Zacharias responded by referencing how the Pledge is “hundreds” of years old. (Which is a shocker to those of us who know it was written in 1892.)

The conversation then went exactly where you’d expect: Zacharias claimed that saying the Pledge is patriotic. As if reciting words from memory because you’re forced to is a sign of freedom.

Personally, I’d argue it’s far more patriotic to exercise your First Amendment rights by staying seated.

When Carlson later read his guest the portion of the atheists’ letter that said it was perfectly legal for students to stay seated (and they didn’t owe anyone an explanation for it), she offered the strangest line in the whole segment:

Well, actually, this has been brought up several times through history, as far as it being a Constitutional right to stand or not to stand for the Pledge, and to say or not to say the Pledge, but actually, all of that has been null and void because they have proven that it is constitutional to stand for the Pledge.

… the hell?

No one ever said it was illegal for students to stand for the Pledge if they wanted to.
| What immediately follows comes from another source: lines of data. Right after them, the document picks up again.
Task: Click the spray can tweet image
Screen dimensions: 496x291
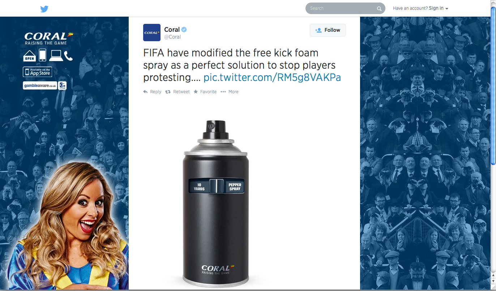Action: (215, 202)
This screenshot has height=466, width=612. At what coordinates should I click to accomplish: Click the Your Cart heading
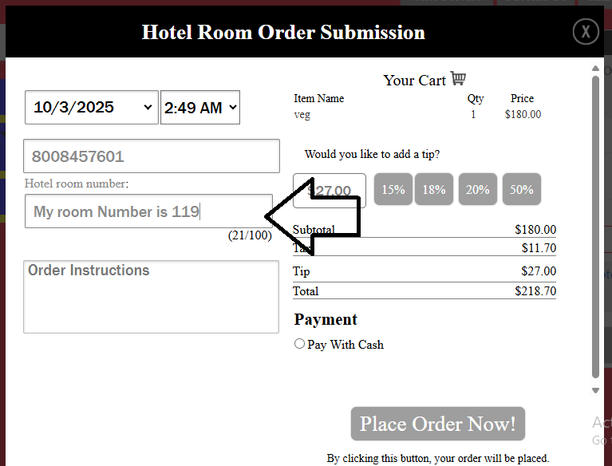coord(414,80)
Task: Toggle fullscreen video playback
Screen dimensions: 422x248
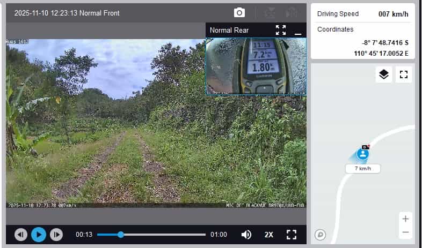Action: click(x=292, y=235)
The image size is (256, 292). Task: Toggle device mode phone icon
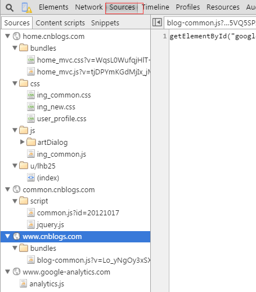tap(26, 7)
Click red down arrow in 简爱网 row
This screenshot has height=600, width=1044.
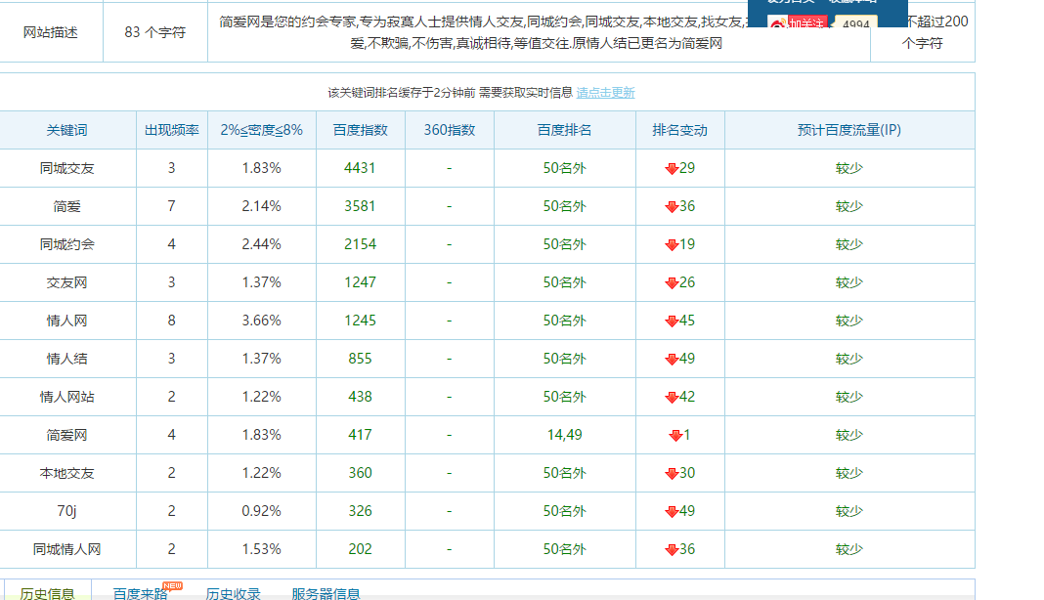(x=675, y=436)
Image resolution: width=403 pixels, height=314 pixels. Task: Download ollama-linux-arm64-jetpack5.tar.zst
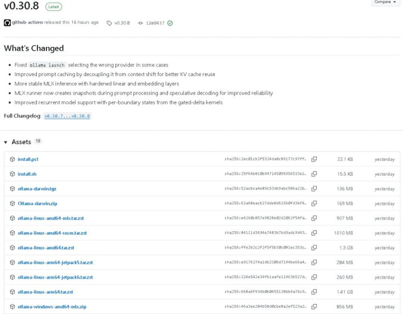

That’s not what this argument is about.

Carlson didn’t question her statement at all. Instead, he asked why atheists were “imposing their views on the rest of us.”

That’s when the smoke started coming out of my head.

Having the option of staying seated for the Pledge is in no way imposing anything on the rest of the class. If anything, it’s Carlson and Zacharias, who clearly want to force students to stand up and say the Pledge, who are imposing their will on everyone else.

But Carlson kept going after atheists:

How decadent is that? How decadent to attack the country that makes this conversation possible in the first place.

You know, Fox News could easily have invited someone from either of the two atheist groups to offer an alternative, reasonable perspective. Instead, we got a conversation with two ignorant people who had no idea what they were talking about.

It was irresponsible journalism and typical Fox News fare.